Caracol de lata
Sus mañanas comienzan cuando es sol mastica todas las sombras. Se restriega los ojos y lento se incorpora. Un mate amargo y un pedazo de pan lo aguardan con modorra sobre una mesa despintada. Las sillas, de plástico, son de diversos colores y formas. Sucios esqueletos de hombres de polietileno encorvados, esperando sostener a duras penas los cuerpos cansados. Rumia un trozo con indolencia y sorbe, taciturno, no sólo la amargura del mate. Los niños le corren por los patios de sus ojos viejos, mientras sus reflejos, corpóreos y concretos, juegan a las escondidas en el baldío que hace de frente del vagón que tienen por casa. Chupa con fiereza queriendo sacarle al mate algo que está un poco más adentro, un poco más oscuro. La vieja le pregunta si va a comer. Con un ligero pero firme meneo, niega. El hambre aprieta pero todavía la aguanta, además los pibes.
Patea piedras por el campo mientras piensa que no se miró al espejo, que hace días que no lo hace. Los suyos lo reconocen, alcanza con eso. La vieja lo quiere y lo cuida, a su manera. Un poco de resignación, un poco de respeto, un poco de temor, quien sabe cuánto de cada cosa. Los pibes igual. Incluso la más chiquita que corre torpemente y siempre sale a recibirlo. Lo demás, bah. Y él, como decirlo, él está duro para andar queriendo y sin embargo lo hace. La vida se le ha encallecido tan atrás y tan abajo, pero no logra dejar de dolerse por cómo se dieron las cosas. Patea piedras mientras el sol, borracho de pereza, se arrastra despacio por el suelo de arriba, como no queriendo irse nunca, como arañando ese aire tan azul y espeso con todas sus garras. La tarde lo lleva lejos casi sin moverse. Para cuando vuelve, es hora de arrastrar el carro.

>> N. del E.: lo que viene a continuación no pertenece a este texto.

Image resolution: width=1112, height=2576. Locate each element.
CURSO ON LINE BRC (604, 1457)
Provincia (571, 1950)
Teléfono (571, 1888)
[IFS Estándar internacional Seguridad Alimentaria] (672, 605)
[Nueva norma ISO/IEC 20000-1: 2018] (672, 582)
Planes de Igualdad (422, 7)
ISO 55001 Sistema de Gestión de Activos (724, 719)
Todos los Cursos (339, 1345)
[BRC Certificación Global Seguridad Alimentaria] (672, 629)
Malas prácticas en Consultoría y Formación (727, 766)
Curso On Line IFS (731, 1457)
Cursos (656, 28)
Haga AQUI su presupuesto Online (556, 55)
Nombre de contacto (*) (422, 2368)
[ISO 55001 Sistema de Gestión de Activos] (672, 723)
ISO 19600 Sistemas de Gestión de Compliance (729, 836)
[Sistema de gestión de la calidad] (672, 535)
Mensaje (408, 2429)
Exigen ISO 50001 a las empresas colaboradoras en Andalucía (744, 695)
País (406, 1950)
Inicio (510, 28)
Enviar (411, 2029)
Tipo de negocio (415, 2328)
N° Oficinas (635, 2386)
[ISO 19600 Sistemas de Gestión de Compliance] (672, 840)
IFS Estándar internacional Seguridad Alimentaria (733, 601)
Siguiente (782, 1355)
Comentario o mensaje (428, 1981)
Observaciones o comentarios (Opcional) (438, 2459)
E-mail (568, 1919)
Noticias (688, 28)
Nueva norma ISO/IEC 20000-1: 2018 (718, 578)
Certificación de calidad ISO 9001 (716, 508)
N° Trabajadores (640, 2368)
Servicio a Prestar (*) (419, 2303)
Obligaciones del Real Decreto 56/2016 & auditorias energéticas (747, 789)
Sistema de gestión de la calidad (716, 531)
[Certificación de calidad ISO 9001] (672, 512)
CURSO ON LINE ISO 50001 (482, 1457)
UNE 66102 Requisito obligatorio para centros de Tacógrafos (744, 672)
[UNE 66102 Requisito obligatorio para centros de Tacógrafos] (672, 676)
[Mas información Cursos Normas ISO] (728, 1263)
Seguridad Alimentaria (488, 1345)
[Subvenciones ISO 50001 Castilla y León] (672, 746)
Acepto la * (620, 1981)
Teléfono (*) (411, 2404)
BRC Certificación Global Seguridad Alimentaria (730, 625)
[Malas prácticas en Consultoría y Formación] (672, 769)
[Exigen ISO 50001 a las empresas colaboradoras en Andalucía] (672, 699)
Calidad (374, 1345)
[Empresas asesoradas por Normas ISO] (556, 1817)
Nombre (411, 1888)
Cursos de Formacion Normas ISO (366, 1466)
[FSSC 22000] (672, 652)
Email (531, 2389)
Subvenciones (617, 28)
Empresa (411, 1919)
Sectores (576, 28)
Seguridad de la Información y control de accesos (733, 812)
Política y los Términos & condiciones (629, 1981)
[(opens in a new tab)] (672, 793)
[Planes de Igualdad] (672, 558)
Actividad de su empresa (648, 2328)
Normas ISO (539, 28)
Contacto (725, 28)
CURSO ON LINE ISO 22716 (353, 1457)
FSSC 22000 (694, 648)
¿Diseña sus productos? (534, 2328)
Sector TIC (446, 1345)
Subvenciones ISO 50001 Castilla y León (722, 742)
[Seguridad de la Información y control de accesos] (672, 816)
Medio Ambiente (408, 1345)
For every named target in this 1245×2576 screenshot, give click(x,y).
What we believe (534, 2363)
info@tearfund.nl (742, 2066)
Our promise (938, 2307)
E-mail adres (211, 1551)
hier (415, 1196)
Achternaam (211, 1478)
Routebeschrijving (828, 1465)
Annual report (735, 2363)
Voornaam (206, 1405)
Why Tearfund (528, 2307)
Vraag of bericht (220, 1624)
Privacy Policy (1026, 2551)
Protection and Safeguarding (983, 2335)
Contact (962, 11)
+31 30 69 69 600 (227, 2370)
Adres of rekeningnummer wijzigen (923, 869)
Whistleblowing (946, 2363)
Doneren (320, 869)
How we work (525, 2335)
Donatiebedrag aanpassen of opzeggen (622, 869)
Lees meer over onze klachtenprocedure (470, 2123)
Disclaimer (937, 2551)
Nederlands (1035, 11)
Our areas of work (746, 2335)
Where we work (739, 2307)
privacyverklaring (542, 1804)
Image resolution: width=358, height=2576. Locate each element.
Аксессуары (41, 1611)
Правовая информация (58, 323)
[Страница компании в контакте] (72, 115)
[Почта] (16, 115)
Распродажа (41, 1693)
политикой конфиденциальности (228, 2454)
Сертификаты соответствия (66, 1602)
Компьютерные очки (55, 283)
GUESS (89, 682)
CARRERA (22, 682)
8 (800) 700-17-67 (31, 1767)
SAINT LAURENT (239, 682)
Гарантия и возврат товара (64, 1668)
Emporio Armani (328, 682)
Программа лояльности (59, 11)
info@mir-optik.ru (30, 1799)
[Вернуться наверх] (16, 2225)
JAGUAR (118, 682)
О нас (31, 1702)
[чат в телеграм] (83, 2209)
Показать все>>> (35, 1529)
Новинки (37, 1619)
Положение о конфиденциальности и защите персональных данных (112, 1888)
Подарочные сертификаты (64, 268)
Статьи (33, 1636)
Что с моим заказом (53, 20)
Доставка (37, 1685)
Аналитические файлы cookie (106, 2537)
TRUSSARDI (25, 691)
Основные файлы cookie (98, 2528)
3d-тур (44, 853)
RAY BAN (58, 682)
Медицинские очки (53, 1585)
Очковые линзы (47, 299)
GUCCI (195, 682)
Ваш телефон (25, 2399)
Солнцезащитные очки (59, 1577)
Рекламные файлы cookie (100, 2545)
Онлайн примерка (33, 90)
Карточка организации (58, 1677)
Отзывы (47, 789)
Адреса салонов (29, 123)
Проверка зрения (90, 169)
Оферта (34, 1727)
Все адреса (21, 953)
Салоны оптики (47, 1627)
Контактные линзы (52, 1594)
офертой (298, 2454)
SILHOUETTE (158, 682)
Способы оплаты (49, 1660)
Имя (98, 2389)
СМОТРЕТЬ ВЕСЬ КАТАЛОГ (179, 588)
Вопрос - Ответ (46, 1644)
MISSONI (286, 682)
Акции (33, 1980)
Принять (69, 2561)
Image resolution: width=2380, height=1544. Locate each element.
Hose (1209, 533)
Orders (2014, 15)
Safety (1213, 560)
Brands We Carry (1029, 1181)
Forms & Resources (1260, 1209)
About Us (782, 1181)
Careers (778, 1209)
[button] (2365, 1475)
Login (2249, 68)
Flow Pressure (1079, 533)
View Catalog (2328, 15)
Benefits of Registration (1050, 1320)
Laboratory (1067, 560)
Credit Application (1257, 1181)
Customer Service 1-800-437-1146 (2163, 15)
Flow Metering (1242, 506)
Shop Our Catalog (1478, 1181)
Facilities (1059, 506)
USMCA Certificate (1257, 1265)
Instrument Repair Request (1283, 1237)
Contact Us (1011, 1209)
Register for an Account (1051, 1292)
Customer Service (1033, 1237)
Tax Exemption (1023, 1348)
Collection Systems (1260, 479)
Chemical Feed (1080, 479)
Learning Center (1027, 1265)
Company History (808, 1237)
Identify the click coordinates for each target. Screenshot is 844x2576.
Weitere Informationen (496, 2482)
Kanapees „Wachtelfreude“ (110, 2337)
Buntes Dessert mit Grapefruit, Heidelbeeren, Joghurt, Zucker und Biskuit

Comienza a desandar las estrías de asfalto y concreto de la ciudad cuando todavía pellizcan los últimos rayos del día. Va despacio, caracol de lata, con su bicicleta a la par. Las piernas deberían pesarles, pero no las siente. Se anestesia un poco con un vino barato. El frío lo va a morder duro y hay que estar preparado. Recoge todo lo que puede, pero nunca alcanza. Siente que lo miran pero no. Se quedan en la epidermis de la realidad, son miradas de cabotaje, tan de cartón, tan de vidrio, tan de plástico como su carga. Se siente sin rostro en un tiempo abarrotado de caras. Algunas lo cruzan con miedo, otras con un dejo de conmiseración, las más, con indiferencia. Caracol de lata, lame con suelas de goma agrietada las calles. Caracol de lata, con tu casa de basura a cuestas.
Él y su rostro avanzan; avanza él en su rastro. De a poco descubre que una luz azul lo envuelve y lo traga. La sirena estridente lo saca de su sopor de rutinas añejas. A la pared. Abierto de piernas, las manos palpando la fría piedra, otra vez sin rostro. Negado, silenciado, sustraído de todo su ser, siente dos manos que no son suyas tocarlo, aferrarlo, hurgarlo sin reparos. El motivo: ser. Me inquieren, me insultan, me golpean, me hacen cargo de cosas que no son mi carga, pero no me miran. No me miran allí donde temprano corrían mis niños. Su castigo también es de cabotaje aunque hiera. Se quedan en la epidermis aunque lastime. Nadie ve a los sin rostros, naturales del paisaje, autóctonos de nuestras junglas modernas. Caracol de lata ya sin azules, ya sin sirenas y aún sin rostro, avanza pesado por las estrías de la noche.
Por Maximiliano Verdier
El porqué de la historia: El texto nace de la frustración y la vergüenza propias. Quizás de allí su aire gris. Fue un intento por recuperar en palabras lo que no fui capaz de hacer en acto. Una noche, un cartonero contra la pared, unos policías hurgándolo, un querer detenerme, un seguir de largo, un callar. Y luego, como un vómito, el regresar a casa con el pecho hendido y las palabras colándose por entre los dientes. Así, se arrastró hasta la hoja, dejando un hilo de baba azul, cual caracol de tinta.